McKinsey pays $573 million over its role in the opioid crisis; a British study will test mixing 2 coronavirus disease 2019 (COVID-19) vaccines; new clinical trial data point to a potential vaccine approach to combat HIV.

McKinsey Pays $573 Million in Settlement Over Opioid Crisis Role

The consulting firm McKinsey & Company has agreed to pay $573 million to settle investigations into its role helping fuel opioid sales, according to The New York Times. The agreement, made with attorneys general in 47 states, the District of Columbia, and 5 territories, comes after lawsuits revealed documents showing the firm worked to drive sales of Purdue Pharma’s Oxycontin (oxycodone). Specifically, documents show the firm advised Purdue to focus on selling lucrative high-dose pills and advocated for the company to “band together” with other opioid makers to head off potential repercussions from the FDA. In the past 20 years, the opioid epidemic has contributed to the deaths of over 450,000 Americans.

British Study to Test Mixing AstraZeneca, Pfizer COVID-19 Vaccines

A new British study will test whether 1 shot of the AstraZeneca coronavirus disease 2019 (COVID-19) vaccine followed by a Pfizer dose, or vice versa, is safe and effective, the Associated Press reports. Current guidelines require 2 doses of the same shot, administered weeks apart. Although guidelines say vaccines are not interchangeable, in the event that the same kind is not available for the second dose or if the source of the patient’s first dose is unknown, vaccines can be mixed. Researchers cite the need for data supporting more flexible immunization campaigns amid a global vaccine shortage. The study is scheduled to run for 13 months and will also test different time intervals between doses.

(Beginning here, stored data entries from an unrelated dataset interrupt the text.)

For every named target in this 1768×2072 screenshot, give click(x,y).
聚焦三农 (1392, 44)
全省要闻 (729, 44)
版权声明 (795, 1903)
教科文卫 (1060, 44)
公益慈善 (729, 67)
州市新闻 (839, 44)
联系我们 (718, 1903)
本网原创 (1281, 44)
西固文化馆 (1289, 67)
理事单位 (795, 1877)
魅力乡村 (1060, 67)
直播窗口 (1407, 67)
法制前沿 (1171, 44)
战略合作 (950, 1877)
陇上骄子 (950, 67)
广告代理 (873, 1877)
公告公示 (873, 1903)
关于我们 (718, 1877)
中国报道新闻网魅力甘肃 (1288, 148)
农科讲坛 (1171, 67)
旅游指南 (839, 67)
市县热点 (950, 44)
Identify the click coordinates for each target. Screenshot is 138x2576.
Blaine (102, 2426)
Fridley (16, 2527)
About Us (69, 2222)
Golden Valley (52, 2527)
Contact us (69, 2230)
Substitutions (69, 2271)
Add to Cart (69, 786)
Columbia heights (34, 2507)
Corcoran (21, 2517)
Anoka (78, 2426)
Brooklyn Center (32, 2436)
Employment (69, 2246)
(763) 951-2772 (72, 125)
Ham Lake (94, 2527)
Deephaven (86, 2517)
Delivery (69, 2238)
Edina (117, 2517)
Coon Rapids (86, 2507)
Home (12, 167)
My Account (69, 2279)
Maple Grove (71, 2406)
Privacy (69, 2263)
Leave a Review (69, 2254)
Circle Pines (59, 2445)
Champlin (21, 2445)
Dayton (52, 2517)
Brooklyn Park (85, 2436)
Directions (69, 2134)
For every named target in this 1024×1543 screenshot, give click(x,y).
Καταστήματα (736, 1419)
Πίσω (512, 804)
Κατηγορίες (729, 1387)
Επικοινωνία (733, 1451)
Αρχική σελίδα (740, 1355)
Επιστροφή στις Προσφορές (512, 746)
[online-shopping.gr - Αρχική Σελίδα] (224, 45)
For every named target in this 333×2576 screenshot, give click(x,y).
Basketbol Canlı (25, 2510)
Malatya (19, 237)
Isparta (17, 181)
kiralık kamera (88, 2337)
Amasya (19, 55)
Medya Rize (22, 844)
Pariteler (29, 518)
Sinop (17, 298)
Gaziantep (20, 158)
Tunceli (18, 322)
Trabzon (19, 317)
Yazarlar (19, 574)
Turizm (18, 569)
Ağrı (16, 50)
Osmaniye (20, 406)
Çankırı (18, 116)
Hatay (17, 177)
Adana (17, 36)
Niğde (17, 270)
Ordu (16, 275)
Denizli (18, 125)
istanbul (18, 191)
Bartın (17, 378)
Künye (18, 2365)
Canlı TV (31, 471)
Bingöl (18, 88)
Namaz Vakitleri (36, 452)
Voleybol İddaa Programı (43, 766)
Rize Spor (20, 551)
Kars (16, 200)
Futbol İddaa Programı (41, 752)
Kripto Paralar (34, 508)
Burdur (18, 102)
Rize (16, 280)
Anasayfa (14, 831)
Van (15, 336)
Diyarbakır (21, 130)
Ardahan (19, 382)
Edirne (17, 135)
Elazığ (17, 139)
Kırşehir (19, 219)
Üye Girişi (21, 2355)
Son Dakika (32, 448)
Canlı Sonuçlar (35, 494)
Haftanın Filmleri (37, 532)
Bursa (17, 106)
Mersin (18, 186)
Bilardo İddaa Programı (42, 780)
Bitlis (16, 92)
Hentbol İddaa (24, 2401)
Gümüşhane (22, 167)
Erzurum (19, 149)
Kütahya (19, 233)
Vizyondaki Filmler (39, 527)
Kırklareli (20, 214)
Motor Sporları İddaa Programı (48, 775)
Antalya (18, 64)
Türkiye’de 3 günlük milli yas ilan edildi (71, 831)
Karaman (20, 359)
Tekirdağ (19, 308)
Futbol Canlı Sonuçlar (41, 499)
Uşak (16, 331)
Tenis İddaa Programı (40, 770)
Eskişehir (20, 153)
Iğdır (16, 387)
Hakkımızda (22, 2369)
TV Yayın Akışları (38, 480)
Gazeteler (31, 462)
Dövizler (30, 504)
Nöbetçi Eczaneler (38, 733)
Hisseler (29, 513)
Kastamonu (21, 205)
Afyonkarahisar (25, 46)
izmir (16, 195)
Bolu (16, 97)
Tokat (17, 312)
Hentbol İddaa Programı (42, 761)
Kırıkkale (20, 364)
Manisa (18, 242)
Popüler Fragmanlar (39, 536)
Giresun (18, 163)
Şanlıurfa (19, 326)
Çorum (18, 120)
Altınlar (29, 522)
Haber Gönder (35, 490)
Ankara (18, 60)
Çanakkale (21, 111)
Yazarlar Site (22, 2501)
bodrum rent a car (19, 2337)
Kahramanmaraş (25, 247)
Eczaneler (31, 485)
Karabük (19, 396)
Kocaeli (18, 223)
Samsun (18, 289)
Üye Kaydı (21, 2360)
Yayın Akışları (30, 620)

Phase 1 Data Announced on HIV Vaccine Approach

IAVI and Scripps Research announced new promising results from a phase 1 clinical trial testing a vaccine approach to prevent HIV. Because HIV constantly evolves into different strains to evade the immune system, it is one of the most difficult viruses to target with a vaccine. Overall, 97% of participants who received the vaccine produced rare immune cells needed to begin the process of generating antibodies against the virus. Results demonstrate a proof of principle for a new vaccine concept that could be applied to other pathogens, the researchers said. The 2 companies plan to partner with Moderna to develop and test an mRNA-based vaccine based on the approach to produce the same immune cells. HIV currently affects over 38 million individuals worldwide.